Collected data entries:
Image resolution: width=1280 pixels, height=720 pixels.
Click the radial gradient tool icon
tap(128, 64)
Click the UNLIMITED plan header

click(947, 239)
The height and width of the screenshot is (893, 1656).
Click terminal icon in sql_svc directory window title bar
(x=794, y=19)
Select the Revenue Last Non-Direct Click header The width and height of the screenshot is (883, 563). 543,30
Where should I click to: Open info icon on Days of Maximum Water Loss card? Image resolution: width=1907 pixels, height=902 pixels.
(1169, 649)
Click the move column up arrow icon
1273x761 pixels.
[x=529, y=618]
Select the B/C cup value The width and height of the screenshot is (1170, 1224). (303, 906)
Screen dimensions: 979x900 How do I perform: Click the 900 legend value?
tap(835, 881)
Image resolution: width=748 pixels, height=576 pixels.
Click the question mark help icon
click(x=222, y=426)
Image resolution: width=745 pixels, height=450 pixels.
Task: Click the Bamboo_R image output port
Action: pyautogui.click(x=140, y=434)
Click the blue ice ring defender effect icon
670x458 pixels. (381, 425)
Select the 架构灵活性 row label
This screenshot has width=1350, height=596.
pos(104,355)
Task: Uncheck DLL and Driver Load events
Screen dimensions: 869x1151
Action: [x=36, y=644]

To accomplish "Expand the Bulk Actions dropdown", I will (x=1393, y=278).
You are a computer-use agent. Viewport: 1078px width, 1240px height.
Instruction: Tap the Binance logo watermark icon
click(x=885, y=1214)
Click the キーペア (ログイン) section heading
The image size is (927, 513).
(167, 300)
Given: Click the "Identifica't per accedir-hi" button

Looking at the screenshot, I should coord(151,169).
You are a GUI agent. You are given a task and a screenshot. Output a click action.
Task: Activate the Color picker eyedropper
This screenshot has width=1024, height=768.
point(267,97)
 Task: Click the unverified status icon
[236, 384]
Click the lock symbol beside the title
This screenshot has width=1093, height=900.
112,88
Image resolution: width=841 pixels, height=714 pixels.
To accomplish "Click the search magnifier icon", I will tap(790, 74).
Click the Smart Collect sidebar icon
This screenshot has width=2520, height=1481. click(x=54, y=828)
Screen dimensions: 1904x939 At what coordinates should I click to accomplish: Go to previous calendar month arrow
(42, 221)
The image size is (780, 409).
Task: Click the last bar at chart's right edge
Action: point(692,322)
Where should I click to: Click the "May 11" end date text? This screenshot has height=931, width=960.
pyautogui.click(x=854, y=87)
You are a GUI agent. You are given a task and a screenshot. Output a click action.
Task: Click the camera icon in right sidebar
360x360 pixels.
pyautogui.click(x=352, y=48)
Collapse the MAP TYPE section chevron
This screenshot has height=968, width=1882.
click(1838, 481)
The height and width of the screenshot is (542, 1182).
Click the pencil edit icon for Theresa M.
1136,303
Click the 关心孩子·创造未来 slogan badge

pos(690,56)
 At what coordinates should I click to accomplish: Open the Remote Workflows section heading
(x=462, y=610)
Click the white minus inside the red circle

- Task to complete:
Each of the lines above should be printed again precisely as it reads.

- Exercise result:
Image resolution: width=1280 pixels, height=720 pixels.
Click the radial gradient tool icon
tap(128, 64)
Click the UNLIMITED plan header

click(947, 239)
The height and width of the screenshot is (893, 1656).
Click terminal icon in sql_svc directory window title bar
(x=794, y=19)
Select the Revenue Last Non-Direct Click header The width and height of the screenshot is (883, 563). 543,30
Where should I click to: Open info icon on Days of Maximum Water Loss card? Image resolution: width=1907 pixels, height=902 pixels.
(1169, 649)
Click the move column up arrow icon
1273x761 pixels.
[x=529, y=618]
Select the B/C cup value The width and height of the screenshot is (1170, 1224). (303, 906)
Screen dimensions: 979x900 How do I perform: Click the 900 legend value?
tap(835, 881)
Image resolution: width=748 pixels, height=576 pixels.
Click the question mark help icon
click(x=222, y=426)
Image resolution: width=745 pixels, height=450 pixels.
Task: Click the Bamboo_R image output port
Action: pyautogui.click(x=140, y=434)
Click the blue ice ring defender effect icon
670x458 pixels. (381, 425)
Select the 架构灵活性 row label
This screenshot has width=1350, height=596.
pos(104,355)
Task: Uncheck DLL and Driver Load events
Screen dimensions: 869x1151
Action: [x=36, y=644]

To accomplish "Expand the Bulk Actions dropdown", I will (x=1393, y=278).
You are a computer-use agent. Viewport: 1078px width, 1240px height.
Instruction: Tap the Binance logo watermark icon
click(x=885, y=1214)
Click the キーペア (ログイン) section heading
The image size is (927, 513).
(167, 300)
Given: Click the "Identifica't per accedir-hi" button

Looking at the screenshot, I should coord(151,169).
You are a GUI agent. You are given a task and a screenshot. Output a click action.
Task: Activate the Color picker eyedropper
This screenshot has width=1024, height=768.
point(267,97)
 Task: Click the unverified status icon
[236, 384]
Click the lock symbol beside the title
This screenshot has width=1093, height=900.
112,88
Image resolution: width=841 pixels, height=714 pixels.
To accomplish "Click the search magnifier icon", I will tap(790, 74).
Click the Smart Collect sidebar icon
This screenshot has width=2520, height=1481. click(x=54, y=828)
Screen dimensions: 1904x939 At what coordinates should I click to accomplish: Go to previous calendar month arrow
(42, 221)
The image size is (780, 409).
Task: Click the last bar at chart's right edge
Action: point(692,322)
Where should I click to: Click the "May 11" end date text? This screenshot has height=931, width=960.
pyautogui.click(x=854, y=87)
You are a GUI agent. You are given a task and a screenshot. Output a click action.
Task: Click the camera icon in right sidebar
360x360 pixels.
pyautogui.click(x=352, y=48)
Collapse the MAP TYPE section chevron
This screenshot has height=968, width=1882.
click(1838, 481)
The height and width of the screenshot is (542, 1182).
Click the pencil edit icon for Theresa M.
1136,303
Click the 关心孩子·创造未来 slogan badge

pos(690,56)
 At what coordinates should I click to accomplish: Open the Remote Workflows section heading
(x=462, y=610)
Click the white minus inside the red circle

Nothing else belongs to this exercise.